Я уже было подошла, чтобы взять её за руку и хотя бы просто подержать – выразить поддержку и позитивное подкрепление, но шаги за спиной известили, что господин генерал пошёл смотреть, куда это меня понесло, и вообще. Пришлось обернуться, обхватить его по-хозяйски в темноте коридора и поцеловать, и сказать, что там проблема, конечно, но они обойдутся без нас, и нет, прямо сейчас не нужно никого спасать. Всё в пределах нормы, просто у кого-то сегодня такая вот хреновая норма.
Дуня увела Пелагею к себе, велела Луке с Алёшкой дома сказать, что матушку полечить нужно, пусть побеспокоятся, им полезно. А я подумала, что мне есть, о чём поговорить с той самой Пелагеей, но так вышло, что уже завтра.
Гости разошлись, стража обошла дом и соседние улицы, и тоже угомонилась. Постояльцы видели десятый сон. И даже коты видели десятый сон. Мы с Анри разговаривали – лежали, обнявшись, говорили обо всём-всём. Я пыталась объяснить, почему вникаю в здешние проблемы.
- Я, Анри, не очень-то верю, что мы будем нужны кому-то за пределами этой благословенной местности, уже простите. Значит – это наше с вами окружение. Можно, конечно, запереться в крепости и не знать тут никого и ничего, но ведь – помрём от голода и холода. Как уже и происходило. Оно нам надо?

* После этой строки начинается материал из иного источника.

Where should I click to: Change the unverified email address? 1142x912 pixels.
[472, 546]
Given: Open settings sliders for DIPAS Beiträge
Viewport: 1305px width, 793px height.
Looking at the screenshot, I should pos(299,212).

- Я согласен, милая моя Эжени, вы правы. Но нужно ли вам знать о бедах каждой здешней жительницы? – он всё ещё не понимал.
- Вы думаете, почему граф Ренар оставил здесь по себе такую хорошую память? Потому что вникал много во что, давал дельные советы, помогал, где мог, и ещё детей учил. И не задирал нос, что он, мол, из столицы мира, а они все тут дикие и ничего не понимают.